Safe Rate. Another evaluation metric under our consideration is the safety rate of the strategy. As for safety measures, we consider the AI-recommended drug doses in the range of 70%–130% of the clinician’s strategy to be safe.

$$\begin{aligned} safe\_rate = \dfrac{1}{N} \sum _{i=0}^N \dfrac{1}{T} \sum _{t=0}^T \bigcap ^{a_{j}} \mathbbm {1}(0.7< (\dfrac{V^{AI}_{a_{j}}}{V^{real}_{a_{j}}}) < 1.3) \end{aligned}$$
(10)

The final result of the safety rate for our experiments is 0.902, which means the safety of the model results is guaranteed to a large extent. In addition, the data quality issue affects our safety rate calculation to some extent.

8 Conclusions

In this paper, we implement an effective decision optimization system for sepsis treatment in a continuous decision space. The experimental results show that the optimized medical decisions can effectively improve the survival and prognosis of patients. This work makes several key contributions.
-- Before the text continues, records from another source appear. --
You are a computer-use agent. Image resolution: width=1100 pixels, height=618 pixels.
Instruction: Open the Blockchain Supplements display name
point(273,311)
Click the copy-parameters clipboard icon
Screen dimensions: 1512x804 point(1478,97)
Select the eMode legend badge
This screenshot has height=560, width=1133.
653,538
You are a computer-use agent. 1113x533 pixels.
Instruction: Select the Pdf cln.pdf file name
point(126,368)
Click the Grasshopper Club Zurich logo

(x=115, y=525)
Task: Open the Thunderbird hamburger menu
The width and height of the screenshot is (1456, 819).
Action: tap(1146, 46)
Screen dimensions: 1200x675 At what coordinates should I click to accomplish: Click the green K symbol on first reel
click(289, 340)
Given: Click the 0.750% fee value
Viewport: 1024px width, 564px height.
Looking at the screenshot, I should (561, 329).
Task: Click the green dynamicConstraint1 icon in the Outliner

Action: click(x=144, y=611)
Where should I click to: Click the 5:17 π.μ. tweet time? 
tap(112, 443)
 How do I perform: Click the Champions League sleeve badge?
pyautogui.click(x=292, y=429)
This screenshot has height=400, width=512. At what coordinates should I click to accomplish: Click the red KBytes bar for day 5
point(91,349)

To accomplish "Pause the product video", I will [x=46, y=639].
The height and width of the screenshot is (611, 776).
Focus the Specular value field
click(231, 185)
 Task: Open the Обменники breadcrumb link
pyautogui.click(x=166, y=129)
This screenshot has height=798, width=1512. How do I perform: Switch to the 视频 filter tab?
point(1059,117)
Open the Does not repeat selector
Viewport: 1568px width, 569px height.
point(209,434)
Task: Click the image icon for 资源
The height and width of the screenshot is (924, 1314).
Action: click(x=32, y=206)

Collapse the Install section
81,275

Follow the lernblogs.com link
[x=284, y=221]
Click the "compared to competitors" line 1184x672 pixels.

At the algorithm level, on the one hand, our algorithm introduces an offline reinforcement learning method, which is an effective solution to the extrapolation error in the offline environment. On the other hand, we capture the patient’s historical state, while extending the decision space to a continuous space, which is very important in reality.

At the medical level, our approach can well address the treatment of sepsis patients within 24 h, improving their prognosis. We also refines the action of three kinds of vasopressor, fluid input, and hydrocortisone, which has more practical implications for optimizing clinicians’ decision.

Our analysis identifies that for intravenous fluids, the AI strategy is approximately the same as that of the clinician as well. Additionally, more fluid is required in the first 12 h after the onset of sepsis. We also find out that such vasopressors as norepinephrine and vasopressin need to be early initiated and administered in larger doses. However, such inotropes as dobutamine and norepinephrine may require lower doses in sepsis treatment because of increased sympathetic stress and oxygen consumption. Finally, we also discover that compared to the real strategy of clinicians, no more patients are needed to receive glucocorticoid therapy.

In our future work, we will focus on improving more robust clinical reward mechanisms and constructing interpretable deep learning models. At the same time, we will continue generalizing them to a wider range of medical scenarios.